„Diuna” podbiła serca widzów
„Diuna” i „Diuna: Część druga” to jedne z najgłośniejszych filmów ostatnich lat. Za obie produkcje odpowiada Denis Villeneuve, który postanowił być kolejną osobą, która na wielki ekran przeniesie kultowe książki z literatury science-fiction.
Pierwsza część kinowej opowieści o Paulu Atrydzie (w tej roli Timothée Chalamet), który musi stawić czoła rodowi Harkonnenów, zachwycała warstwą audiowizualną. Jej kontynuacja, wypuszczona kilka lat później, pozwoliła natomiast widzom zobaczyć, jak wielka jest potęga żeńskiego zakonu Bene Gesserit. Oprócz Chalameta, w obu częściach wystąpiła plejada hollywoodzkich gwiazd: Zendaya, Austin Butler, Rebecca Ferguson, Oscar Isaac czy Jason Momoa.
Quentin Tarantino nie widział i nie chce widzieć nowej „Diuny”

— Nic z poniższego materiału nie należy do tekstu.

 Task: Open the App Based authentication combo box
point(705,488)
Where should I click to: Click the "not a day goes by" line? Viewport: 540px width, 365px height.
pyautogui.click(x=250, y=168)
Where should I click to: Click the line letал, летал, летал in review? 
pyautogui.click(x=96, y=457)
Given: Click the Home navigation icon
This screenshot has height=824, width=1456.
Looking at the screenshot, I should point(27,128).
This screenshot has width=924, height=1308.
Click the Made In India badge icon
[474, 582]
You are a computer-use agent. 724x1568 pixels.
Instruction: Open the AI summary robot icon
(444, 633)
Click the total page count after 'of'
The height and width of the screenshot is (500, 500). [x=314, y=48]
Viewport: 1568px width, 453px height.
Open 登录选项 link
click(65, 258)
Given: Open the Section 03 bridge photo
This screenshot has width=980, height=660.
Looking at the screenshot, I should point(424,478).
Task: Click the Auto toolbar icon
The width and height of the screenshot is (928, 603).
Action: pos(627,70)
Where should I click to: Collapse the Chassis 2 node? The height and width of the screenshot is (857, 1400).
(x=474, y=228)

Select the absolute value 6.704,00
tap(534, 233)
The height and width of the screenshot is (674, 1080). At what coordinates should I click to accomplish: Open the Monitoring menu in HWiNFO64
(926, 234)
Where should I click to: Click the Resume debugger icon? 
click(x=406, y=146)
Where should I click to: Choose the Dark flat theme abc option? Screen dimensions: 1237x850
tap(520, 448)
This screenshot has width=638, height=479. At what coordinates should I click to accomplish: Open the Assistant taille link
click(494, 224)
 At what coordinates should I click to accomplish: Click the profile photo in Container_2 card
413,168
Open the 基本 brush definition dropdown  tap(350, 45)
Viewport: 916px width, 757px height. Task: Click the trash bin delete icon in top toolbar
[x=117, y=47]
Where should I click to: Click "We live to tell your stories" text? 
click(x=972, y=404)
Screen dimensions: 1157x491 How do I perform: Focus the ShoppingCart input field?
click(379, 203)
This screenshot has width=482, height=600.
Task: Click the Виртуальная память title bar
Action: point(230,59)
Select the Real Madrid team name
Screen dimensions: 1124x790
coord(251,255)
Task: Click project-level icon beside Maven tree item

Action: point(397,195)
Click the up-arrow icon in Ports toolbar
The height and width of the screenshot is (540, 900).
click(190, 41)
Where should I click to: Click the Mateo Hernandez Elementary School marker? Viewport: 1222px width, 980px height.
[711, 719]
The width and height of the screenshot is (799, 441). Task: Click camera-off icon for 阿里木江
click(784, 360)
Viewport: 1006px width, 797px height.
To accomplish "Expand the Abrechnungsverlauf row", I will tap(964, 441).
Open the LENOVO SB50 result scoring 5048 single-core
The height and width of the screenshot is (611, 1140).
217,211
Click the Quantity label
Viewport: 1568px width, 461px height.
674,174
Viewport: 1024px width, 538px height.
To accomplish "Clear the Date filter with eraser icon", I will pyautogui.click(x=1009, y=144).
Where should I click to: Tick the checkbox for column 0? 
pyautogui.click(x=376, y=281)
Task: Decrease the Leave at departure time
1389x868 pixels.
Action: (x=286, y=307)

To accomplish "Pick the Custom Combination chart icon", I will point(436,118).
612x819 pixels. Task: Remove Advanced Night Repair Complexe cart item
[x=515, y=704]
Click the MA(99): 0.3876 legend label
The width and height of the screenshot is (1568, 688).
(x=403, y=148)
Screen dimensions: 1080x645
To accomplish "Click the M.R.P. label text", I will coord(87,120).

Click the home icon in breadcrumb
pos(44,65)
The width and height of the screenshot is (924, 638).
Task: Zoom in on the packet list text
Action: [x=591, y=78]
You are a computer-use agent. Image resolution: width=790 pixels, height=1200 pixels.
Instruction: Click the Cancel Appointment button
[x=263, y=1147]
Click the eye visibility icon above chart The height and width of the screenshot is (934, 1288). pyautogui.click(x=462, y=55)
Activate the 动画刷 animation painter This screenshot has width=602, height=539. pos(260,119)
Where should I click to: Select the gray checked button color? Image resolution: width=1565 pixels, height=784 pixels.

Teraz okazało się, że jeden z największych reżyserów w skali świata, Quentin Tarantino, nie zamierza nigdy zobaczyć nowych adaptacji dzieł Franka Herberta. Twórca takich kultowych filmów, jak „Pulp Fiction” czy „Kill Bill”, w mocnych słowach odniósł się do serii Villeneuve. Stwierdził, że nie jest zainteresowany oglądaniem kolejnej wersji tej samej opowieści.
Widziałem «Diunę» Davida Lyncha kilka razy. Nie chcę widzieć tej historii ponownie. Nie muszę oglądać czerwi pustynnych. Nie potrzebuję filmu, który wypowiada słowo «przyprawa» w tak dramatycznym tonie – powiedział w podcaście Breta Eastona Ellisa.
„Diuna” Davida Lyncha, do której się odwołał, miała premierę w 1984 roku, a w postać Paula Atrydy wcielił się Kyle MacLachlan.
Reżyser krytycznie odniósł się także do tego, co obecnie dzieje się w przemyśle filmowym. Chodzi o skłonność do tworzenia kolejnych wersji znanych produkcji.
One pojawiają się jeden za drugim, tu remake, tam remake – zauważył.